> Exercise description
Set down, exactly as written, every line from the top of the records below to the line containing "Task: Click the Net value column header", both ends included, and no others.

> Dataset records
________________

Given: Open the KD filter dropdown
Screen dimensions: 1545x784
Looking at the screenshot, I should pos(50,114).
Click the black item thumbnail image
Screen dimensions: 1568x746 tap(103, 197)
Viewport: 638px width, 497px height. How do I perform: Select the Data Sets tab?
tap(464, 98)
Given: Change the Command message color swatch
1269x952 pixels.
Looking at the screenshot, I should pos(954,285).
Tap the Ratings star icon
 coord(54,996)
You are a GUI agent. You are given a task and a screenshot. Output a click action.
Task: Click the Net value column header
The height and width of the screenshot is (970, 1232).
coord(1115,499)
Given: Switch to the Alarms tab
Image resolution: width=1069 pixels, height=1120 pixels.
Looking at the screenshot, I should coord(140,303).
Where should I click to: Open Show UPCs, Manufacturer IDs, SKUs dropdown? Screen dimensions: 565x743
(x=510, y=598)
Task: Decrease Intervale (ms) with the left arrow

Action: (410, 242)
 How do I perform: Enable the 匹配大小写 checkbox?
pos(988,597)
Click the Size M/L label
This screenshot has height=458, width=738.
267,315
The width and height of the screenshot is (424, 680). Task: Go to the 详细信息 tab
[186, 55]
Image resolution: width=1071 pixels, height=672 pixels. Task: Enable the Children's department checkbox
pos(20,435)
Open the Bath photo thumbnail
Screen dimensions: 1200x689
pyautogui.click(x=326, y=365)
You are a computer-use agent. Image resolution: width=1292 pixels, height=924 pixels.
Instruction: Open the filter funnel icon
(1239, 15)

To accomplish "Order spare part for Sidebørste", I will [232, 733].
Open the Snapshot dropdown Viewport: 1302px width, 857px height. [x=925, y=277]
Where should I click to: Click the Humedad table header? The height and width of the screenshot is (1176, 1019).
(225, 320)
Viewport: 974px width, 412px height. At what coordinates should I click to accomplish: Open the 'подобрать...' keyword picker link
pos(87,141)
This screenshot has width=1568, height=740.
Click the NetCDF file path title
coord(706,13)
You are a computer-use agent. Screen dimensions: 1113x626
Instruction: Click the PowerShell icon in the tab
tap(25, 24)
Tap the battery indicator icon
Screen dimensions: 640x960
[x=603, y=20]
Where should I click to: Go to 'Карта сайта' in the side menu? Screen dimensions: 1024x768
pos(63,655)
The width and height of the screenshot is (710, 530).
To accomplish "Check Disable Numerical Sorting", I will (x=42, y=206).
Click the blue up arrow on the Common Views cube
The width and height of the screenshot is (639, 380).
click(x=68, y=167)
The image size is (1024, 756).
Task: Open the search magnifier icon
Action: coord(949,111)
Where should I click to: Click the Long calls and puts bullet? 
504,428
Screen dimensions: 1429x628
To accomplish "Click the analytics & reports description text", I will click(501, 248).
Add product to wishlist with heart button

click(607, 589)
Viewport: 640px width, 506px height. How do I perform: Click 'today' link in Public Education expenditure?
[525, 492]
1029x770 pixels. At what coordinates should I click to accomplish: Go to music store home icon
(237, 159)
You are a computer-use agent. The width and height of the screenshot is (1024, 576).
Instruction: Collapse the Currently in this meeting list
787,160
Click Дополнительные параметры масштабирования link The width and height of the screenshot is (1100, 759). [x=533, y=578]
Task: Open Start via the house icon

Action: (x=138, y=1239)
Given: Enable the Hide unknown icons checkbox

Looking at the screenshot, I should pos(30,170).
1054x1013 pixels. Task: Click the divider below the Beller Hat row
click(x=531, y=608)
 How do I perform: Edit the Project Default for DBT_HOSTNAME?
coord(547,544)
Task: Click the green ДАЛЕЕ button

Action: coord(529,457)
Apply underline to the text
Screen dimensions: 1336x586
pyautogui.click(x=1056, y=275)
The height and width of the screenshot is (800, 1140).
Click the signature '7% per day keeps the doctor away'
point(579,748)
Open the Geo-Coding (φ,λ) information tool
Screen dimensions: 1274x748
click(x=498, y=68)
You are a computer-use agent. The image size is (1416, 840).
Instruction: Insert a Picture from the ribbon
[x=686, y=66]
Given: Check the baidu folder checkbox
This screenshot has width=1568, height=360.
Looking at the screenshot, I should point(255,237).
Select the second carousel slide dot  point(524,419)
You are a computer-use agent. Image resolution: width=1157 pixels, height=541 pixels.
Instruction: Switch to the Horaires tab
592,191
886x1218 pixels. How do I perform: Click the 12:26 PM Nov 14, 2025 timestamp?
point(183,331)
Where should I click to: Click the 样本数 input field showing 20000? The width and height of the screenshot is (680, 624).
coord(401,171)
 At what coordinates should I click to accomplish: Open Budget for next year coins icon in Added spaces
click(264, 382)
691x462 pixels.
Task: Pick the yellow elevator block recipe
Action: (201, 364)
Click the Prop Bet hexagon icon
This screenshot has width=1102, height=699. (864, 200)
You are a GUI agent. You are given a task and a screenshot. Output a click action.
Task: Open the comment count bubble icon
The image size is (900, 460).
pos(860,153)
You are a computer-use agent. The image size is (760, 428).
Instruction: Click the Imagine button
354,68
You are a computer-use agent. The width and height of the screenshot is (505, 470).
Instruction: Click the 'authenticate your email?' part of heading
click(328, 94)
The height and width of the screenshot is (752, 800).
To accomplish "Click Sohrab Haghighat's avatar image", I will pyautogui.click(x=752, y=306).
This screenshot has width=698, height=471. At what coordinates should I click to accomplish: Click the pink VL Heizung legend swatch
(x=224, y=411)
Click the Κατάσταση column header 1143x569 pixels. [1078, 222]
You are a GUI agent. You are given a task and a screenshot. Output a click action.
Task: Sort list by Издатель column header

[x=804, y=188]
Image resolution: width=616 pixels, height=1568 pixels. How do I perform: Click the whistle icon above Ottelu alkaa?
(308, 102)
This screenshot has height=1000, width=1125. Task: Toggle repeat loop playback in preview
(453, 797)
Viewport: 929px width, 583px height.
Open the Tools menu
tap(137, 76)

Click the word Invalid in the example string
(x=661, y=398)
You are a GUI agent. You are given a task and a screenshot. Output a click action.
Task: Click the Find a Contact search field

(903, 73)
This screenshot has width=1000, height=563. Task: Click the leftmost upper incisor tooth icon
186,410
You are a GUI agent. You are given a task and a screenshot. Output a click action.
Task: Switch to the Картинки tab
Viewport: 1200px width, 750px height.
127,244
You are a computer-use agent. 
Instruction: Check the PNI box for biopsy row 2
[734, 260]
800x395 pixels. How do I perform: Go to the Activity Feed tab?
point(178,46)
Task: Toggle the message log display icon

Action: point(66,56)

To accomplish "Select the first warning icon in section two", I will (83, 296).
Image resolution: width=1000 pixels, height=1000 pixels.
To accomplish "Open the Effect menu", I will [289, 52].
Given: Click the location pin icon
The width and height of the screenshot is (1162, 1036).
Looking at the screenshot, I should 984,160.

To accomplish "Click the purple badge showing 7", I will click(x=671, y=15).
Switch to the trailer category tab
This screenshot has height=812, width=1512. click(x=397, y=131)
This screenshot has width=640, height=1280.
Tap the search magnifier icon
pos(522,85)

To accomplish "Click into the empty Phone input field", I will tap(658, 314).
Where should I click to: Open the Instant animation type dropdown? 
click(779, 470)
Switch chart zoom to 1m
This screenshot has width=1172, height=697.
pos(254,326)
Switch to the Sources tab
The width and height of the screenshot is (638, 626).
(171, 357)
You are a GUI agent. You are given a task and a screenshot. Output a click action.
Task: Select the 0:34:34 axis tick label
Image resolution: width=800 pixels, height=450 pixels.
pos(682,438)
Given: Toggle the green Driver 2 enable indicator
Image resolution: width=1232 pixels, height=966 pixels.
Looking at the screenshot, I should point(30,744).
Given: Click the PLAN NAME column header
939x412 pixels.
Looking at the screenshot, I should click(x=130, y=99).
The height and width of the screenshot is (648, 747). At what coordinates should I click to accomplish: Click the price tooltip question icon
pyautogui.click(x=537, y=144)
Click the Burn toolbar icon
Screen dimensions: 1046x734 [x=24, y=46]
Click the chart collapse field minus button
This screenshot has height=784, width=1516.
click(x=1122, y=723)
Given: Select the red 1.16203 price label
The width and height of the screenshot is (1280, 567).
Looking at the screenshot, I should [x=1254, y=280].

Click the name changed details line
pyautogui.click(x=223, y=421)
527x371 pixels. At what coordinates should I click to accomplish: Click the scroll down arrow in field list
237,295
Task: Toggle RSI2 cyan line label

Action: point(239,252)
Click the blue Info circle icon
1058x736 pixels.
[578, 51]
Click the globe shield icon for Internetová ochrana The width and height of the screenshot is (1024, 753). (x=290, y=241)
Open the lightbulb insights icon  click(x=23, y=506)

________________

> Task output
Given: Open the KD filter dropdown
Screen dimensions: 1545x784
Looking at the screenshot, I should pos(50,114).
Click the black item thumbnail image
Screen dimensions: 1568x746 tap(103, 197)
Viewport: 638px width, 497px height. How do I perform: Select the Data Sets tab?
tap(464, 98)
Given: Change the Command message color swatch
1269x952 pixels.
Looking at the screenshot, I should pos(954,285).
Tap the Ratings star icon
 coord(54,996)
You are a GUI agent. You are given a task and a screenshot. Output a click action.
Task: Click the Net value column header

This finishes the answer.